A few years earlier, Franklin led the charge to take a biotech company public. One he believed in. It was public for nearly thirty years until AstraZeneca bought it a couple of years ago for $39 billion. The CEO of that company, Lenny (yes, really), never forgot that Franklin helped get the ball rolling.
And man did that ball roll. When the company started to take off, Goldman Sachs and banks of that ilk courted Lenny to do much bigger deals. You don’t say no to Goldman. Lenny didn’t. But Lenny did say no when Goldman said they wouldn’t include Franklin’s firm in the deal.
Here’s how most public offerings work. A company wants to raise $100M. One investment bank leads the deal. They coordinate investors, lawyers, accountants, regulations, company, marketing, and, importantly, other banks. For their work, they get the right to sell a majority of the stock to investors. They get a commission on the stock they sell. The more stock they sell, the more they make. When Goldman leads a deal they want to sell as much of the stock as possible.
For a lot of reasons, they let other banks sell stock. Maybe the other banks will give Goldman a cut of their next deal or the other bank will have an analyst cover the stock which is good for everyone. You know, stuff.
Goldman doesn’t need favors from an nth -tier bank. So, as an nth -tier bank, we got chopped off future deals. Lenny made sure that didn’t happen. We didn’t get big allocations. But our little name was there. In the corner. Lost in a land of giants like Goldman and Morgan Stanley.
It was more than a feel-good story. We sold some stock and made a couple of bucks. We could use that story in our marketing, “Hey check it out, we were part of this credible deal.” Being part of a credible deal with a credible group made us more credible doing good small deals. It’s worth noting that Lenny called Goldman and Morgan in the early days and couldn’t even get a call back.
None of this seems heroic.
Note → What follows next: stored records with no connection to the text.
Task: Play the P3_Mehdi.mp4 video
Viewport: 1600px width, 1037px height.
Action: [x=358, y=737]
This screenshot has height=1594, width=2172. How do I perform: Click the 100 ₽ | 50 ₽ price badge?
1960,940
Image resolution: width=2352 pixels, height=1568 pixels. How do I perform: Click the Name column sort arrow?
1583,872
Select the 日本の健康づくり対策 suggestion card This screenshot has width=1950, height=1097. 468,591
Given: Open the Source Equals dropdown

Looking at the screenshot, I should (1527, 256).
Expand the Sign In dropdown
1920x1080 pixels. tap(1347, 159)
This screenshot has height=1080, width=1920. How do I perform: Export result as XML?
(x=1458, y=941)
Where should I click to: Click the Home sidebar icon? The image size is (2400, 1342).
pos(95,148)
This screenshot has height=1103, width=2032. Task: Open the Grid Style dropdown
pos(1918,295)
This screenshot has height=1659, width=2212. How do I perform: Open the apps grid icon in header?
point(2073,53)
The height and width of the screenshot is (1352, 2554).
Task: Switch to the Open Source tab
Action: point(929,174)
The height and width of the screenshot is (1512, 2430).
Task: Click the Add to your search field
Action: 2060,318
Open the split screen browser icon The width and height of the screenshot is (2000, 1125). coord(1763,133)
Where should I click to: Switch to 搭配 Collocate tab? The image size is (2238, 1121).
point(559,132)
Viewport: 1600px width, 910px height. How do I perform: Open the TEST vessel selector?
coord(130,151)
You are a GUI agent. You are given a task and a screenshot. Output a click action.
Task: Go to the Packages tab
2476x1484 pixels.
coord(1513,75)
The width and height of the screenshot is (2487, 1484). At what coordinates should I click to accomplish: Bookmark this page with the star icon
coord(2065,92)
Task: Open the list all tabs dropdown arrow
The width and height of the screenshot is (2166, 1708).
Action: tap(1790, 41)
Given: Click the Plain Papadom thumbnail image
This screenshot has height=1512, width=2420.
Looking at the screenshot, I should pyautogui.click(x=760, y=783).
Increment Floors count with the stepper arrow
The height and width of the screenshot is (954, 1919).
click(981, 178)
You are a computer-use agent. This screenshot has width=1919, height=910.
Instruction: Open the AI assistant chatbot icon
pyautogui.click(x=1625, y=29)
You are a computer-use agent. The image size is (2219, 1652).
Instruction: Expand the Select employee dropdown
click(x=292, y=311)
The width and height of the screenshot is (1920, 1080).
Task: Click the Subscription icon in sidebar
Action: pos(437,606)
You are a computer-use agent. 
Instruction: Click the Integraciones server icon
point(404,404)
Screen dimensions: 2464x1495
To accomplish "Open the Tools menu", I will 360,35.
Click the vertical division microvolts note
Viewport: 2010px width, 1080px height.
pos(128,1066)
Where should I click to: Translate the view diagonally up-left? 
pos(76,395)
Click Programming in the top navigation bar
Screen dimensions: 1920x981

But, trust me, it is. It’s easy to forget who got you there. Very, very easy to feel important. Way too easy to not reply, to not pick up the phone when it rings, to just say, “Hey, I’d love to help, but I’m really busy.”
It’s not intentional. It’s just something that happened. Which just happens to be Steinbeck’s original name for Of Mice and Men.
If you’re worried, no. I’m not a little down. Just needed a hook. And, if you’re wondering. No. Apropos nothing.